■ Data records:

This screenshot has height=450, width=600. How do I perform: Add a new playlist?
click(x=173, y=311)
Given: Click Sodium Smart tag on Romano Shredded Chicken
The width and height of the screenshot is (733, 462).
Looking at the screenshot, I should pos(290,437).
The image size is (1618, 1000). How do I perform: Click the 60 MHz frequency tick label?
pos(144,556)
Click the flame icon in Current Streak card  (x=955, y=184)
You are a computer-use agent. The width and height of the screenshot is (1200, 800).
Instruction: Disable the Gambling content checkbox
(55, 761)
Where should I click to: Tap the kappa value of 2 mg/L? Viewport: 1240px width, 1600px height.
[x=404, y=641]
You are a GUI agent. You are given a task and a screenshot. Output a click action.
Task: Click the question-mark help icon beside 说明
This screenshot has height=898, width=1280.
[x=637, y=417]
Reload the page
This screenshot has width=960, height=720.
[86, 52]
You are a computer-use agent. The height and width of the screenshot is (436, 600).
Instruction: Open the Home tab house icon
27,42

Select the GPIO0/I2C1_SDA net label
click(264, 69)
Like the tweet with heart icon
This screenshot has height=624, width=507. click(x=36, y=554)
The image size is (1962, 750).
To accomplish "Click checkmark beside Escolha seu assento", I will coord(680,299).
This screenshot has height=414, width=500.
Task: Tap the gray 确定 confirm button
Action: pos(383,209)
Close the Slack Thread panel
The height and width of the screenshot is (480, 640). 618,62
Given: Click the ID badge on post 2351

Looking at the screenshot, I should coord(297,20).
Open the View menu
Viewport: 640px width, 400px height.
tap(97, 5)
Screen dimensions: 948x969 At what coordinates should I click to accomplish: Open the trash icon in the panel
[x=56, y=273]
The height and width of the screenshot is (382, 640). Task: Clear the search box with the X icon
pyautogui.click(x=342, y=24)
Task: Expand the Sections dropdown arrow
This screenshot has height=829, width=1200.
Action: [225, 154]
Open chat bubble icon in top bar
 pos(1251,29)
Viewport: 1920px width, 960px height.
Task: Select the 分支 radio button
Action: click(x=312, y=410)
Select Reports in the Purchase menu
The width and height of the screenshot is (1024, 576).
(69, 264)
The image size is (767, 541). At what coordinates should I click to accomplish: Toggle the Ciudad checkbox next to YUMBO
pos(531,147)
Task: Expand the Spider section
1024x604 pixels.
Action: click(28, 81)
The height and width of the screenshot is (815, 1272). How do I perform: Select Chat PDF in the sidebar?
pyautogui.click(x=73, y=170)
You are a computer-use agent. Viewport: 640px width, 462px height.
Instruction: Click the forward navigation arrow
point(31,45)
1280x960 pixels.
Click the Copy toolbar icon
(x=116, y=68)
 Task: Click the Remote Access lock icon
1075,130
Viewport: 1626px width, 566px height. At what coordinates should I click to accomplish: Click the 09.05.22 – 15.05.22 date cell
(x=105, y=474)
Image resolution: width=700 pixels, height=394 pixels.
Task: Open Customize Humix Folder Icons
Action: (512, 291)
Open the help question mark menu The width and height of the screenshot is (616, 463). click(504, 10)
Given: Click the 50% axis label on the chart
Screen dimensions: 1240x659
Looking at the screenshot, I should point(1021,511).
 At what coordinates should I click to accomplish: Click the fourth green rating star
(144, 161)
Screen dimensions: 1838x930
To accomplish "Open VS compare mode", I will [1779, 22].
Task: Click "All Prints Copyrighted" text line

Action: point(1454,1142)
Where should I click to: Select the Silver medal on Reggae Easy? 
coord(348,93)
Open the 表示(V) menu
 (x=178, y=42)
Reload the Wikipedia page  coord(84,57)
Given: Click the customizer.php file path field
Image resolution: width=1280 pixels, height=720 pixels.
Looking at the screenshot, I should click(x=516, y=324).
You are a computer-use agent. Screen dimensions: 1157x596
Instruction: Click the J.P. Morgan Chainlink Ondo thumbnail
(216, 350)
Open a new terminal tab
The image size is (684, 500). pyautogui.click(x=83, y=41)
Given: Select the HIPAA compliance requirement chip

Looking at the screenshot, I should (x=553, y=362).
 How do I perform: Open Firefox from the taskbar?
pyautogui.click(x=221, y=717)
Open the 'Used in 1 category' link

■ Exercise aim: Each entry above must be set down again without alteration.

■ Result of the task:
This screenshot has height=450, width=600. How do I perform: Add a new playlist?
click(x=173, y=311)
Given: Click Sodium Smart tag on Romano Shredded Chicken
The width and height of the screenshot is (733, 462).
Looking at the screenshot, I should pos(290,437).
The image size is (1618, 1000). How do I perform: Click the 60 MHz frequency tick label?
pos(144,556)
Click the flame icon in Current Streak card  (x=955, y=184)
You are a computer-use agent. The width and height of the screenshot is (1200, 800).
Instruction: Disable the Gambling content checkbox
(55, 761)
Where should I click to: Tap the kappa value of 2 mg/L? Viewport: 1240px width, 1600px height.
[x=404, y=641]
You are a GUI agent. You are given a task and a screenshot. Output a click action.
Task: Click the question-mark help icon beside 说明
This screenshot has height=898, width=1280.
[x=637, y=417]
Reload the page
This screenshot has width=960, height=720.
[86, 52]
You are a computer-use agent. The height and width of the screenshot is (436, 600).
Instruction: Open the Home tab house icon
27,42

Select the GPIO0/I2C1_SDA net label
click(264, 69)
Like the tweet with heart icon
This screenshot has height=624, width=507. click(x=36, y=554)
The image size is (1962, 750).
To accomplish "Click checkmark beside Escolha seu assento", I will coord(680,299).
This screenshot has height=414, width=500.
Task: Tap the gray 确定 confirm button
Action: pos(383,209)
Close the Slack Thread panel
The height and width of the screenshot is (480, 640). 618,62
Given: Click the ID badge on post 2351

Looking at the screenshot, I should coord(297,20).
Open the View menu
Viewport: 640px width, 400px height.
tap(97, 5)
Screen dimensions: 948x969 At what coordinates should I click to accomplish: Open the trash icon in the panel
[x=56, y=273]
The height and width of the screenshot is (382, 640). Task: Clear the search box with the X icon
pyautogui.click(x=342, y=24)
Task: Expand the Sections dropdown arrow
This screenshot has height=829, width=1200.
Action: [225, 154]
Open chat bubble icon in top bar
 pos(1251,29)
Viewport: 1920px width, 960px height.
Task: Select the 分支 radio button
Action: click(x=312, y=410)
Select Reports in the Purchase menu
The width and height of the screenshot is (1024, 576).
(69, 264)
The image size is (767, 541). At what coordinates should I click to accomplish: Toggle the Ciudad checkbox next to YUMBO
pos(531,147)
Task: Expand the Spider section
1024x604 pixels.
Action: click(28, 81)
The height and width of the screenshot is (815, 1272). How do I perform: Select Chat PDF in the sidebar?
pyautogui.click(x=73, y=170)
You are a computer-use agent. Viewport: 640px width, 462px height.
Instruction: Click the forward navigation arrow
point(31,45)
1280x960 pixels.
Click the Copy toolbar icon
(x=116, y=68)
 Task: Click the Remote Access lock icon
1075,130
Viewport: 1626px width, 566px height. At what coordinates should I click to accomplish: Click the 09.05.22 – 15.05.22 date cell
(x=105, y=474)
Image resolution: width=700 pixels, height=394 pixels.
Task: Open Customize Humix Folder Icons
Action: (512, 291)
Open the help question mark menu The width and height of the screenshot is (616, 463). click(504, 10)
Given: Click the 50% axis label on the chart
Screen dimensions: 1240x659
Looking at the screenshot, I should point(1021,511).
 At what coordinates should I click to accomplish: Click the fourth green rating star
(144, 161)
Screen dimensions: 1838x930
To accomplish "Open VS compare mode", I will [1779, 22].
Task: Click "All Prints Copyrighted" text line

Action: point(1454,1142)
Where should I click to: Select the Silver medal on Reggae Easy? 
coord(348,93)
Open the 表示(V) menu
 (x=178, y=42)
Reload the Wikipedia page  coord(84,57)
Given: Click the customizer.php file path field
Image resolution: width=1280 pixels, height=720 pixels.
Looking at the screenshot, I should click(x=516, y=324).
You are a computer-use agent. Screen dimensions: 1157x596
Instruction: Click the J.P. Morgan Chainlink Ondo thumbnail
(216, 350)
Open a new terminal tab
The image size is (684, 500). pyautogui.click(x=83, y=41)
Given: Select the HIPAA compliance requirement chip

Looking at the screenshot, I should (x=553, y=362).
 How do I perform: Open Firefox from the taskbar?
pyautogui.click(x=221, y=717)
Open the 'Used in 1 category' link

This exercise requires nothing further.